Pour les écoles d’ingénieurs présentes dans Parcoursup, « deux risques existent : celui d’avoir plus d’inscrits que les capacités réelles d’accueil et, à l’inverse, celui d’avoir des promotions trop réduites (…). Il nous faudra attendre la fin mai pour y voir plus clair et pour mieux estimer combien d’étudiants seront sur nos bancs en septembre. C’est une bonne chose d’avoir des candidats en mars, mais la finalité, c’est d’avoir des étudiants dans l’école en septembre », déclare Marc Renner, président de la Cdefi Conférence des directeurs des écoles françaises d’ingénieurs , à News Tank, le 21/03/2018.

Il analyse la phase d’ouverture de la nouvelle plateforme d’orientation : « A l’heure actuelle, nous pouvons constater que les écoles qui étaient les années précédentes les plus visibles ou les plus attractives sur APB Admission Post Bac affichent un niveau d’inscriptions rassurant, proche des autres années.
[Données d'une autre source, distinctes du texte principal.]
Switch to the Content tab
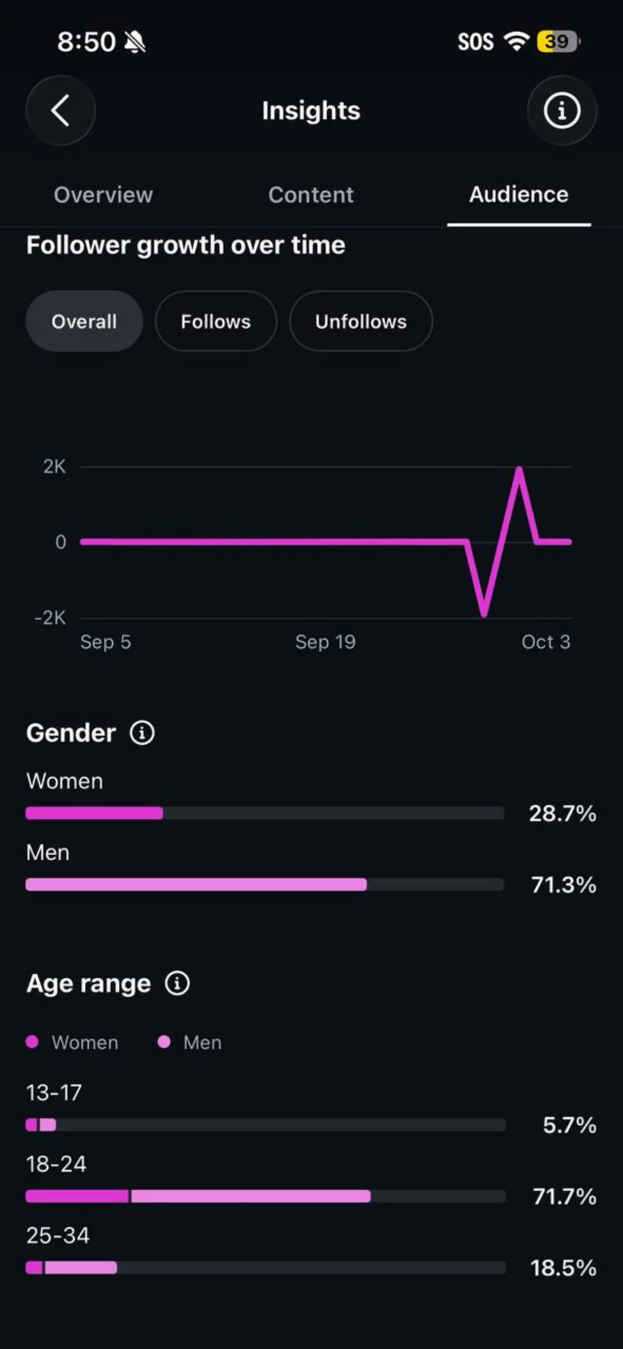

Mais nous observons également que les écoles moins visibles sur APB enregistrent, elles, un bond spectaculaire, parfois de 200 % ! (…) Les écoles pourraient faire de l'“overbooking“ : un appel massif initial pour remplir au mieux leur établissement, en jouant statistiquement sur les chances de voir ces candidats rester positionnés sur leur école. »

« Nous allons beaucoup “phosphorer“ en avril, il nous faudra sur la base de statistiques, gérer la complexité et créer un modèle pour paramétrer l’appel du 22/05/2018 (…). Pour la Cdefi, il sera important d’analyser très précisément le résultat de la campagne de recrutement en cours afin de se projeter dans les meilleures conditions pour celle de 2019. »
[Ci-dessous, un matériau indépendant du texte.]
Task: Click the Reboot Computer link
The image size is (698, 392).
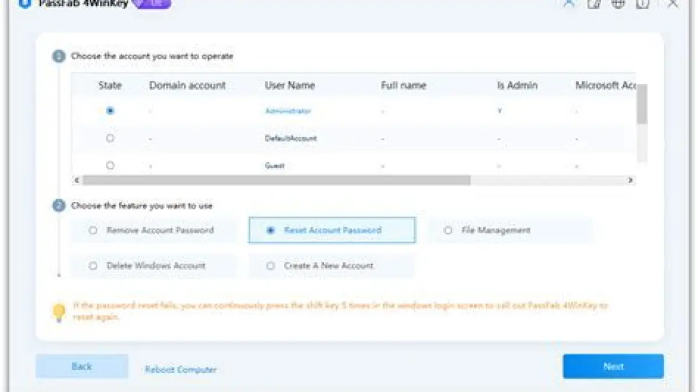Action: point(180,369)
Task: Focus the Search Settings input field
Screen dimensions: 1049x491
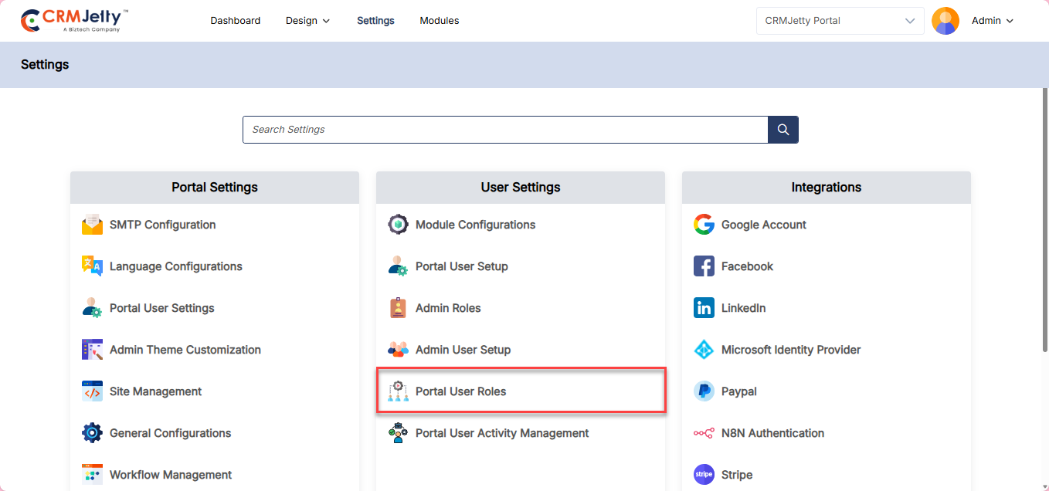Action: pos(504,130)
Marc Renner revient aussi sur le dense agenda politique : « La Cdefi se préoccupe et est intéressée par l’ensemble des sujets politiques qui se traduisent par une évolution de la loi. Pour un jeune président de la Cdefi, c’est passionnant. Je ne m’imaginais pas du tout être confronté à autant de sujets aussi vite :
• la question du baccalauréat qui nous préoccupe ;
• l’ordonnance sur les regroupements ;
• l’évolution de la loi sur les chercheurs-entrepreneurs, qui intéresse les écoles présentes dans le domaine de l’innovation ;
• ainsi que la question de l’apprentissage, sur laquelle la Cdefi s’est exprimée à plusieurs reprises. »


Marc Renner répond à News Tank

Sur la question de Parcoursup, où en sont les écoles d’ingénieurs et la Cdefi Conférence des directeurs des écoles françaises d’ingénieurs  ?
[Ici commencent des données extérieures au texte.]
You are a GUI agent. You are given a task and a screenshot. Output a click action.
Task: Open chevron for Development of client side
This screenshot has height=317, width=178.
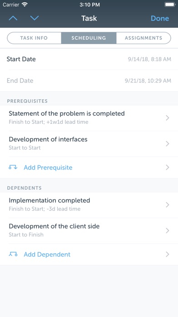tap(167, 230)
Marc Renner : La phase d’inscription des candidats sur la plateforme s’est achevée le 13/03/2018. Nous sommes à présent dans une phase d’observation et d’attente.

Beaucoup d’écoles étaient sur APB Admission Post Bac , elles sont donc tout aussi nombreuses sur Parcoursup. Mais avec la réforme et la limitation du nombre de vœux, un changement des comportements des candidats au moment de l’inscription est inévitable. A l’heure actuelle, nous pouvons constater que les écoles qui étaient les années précédentes les plus visibles ou les plus attractives sur APB affichent un niveau d’inscriptions rassurant, proche des autres années. Mais nous observons également que les écoles moins visibles sur APB enregistrent, elles, un bond spectaculaire, parfois de 200 % !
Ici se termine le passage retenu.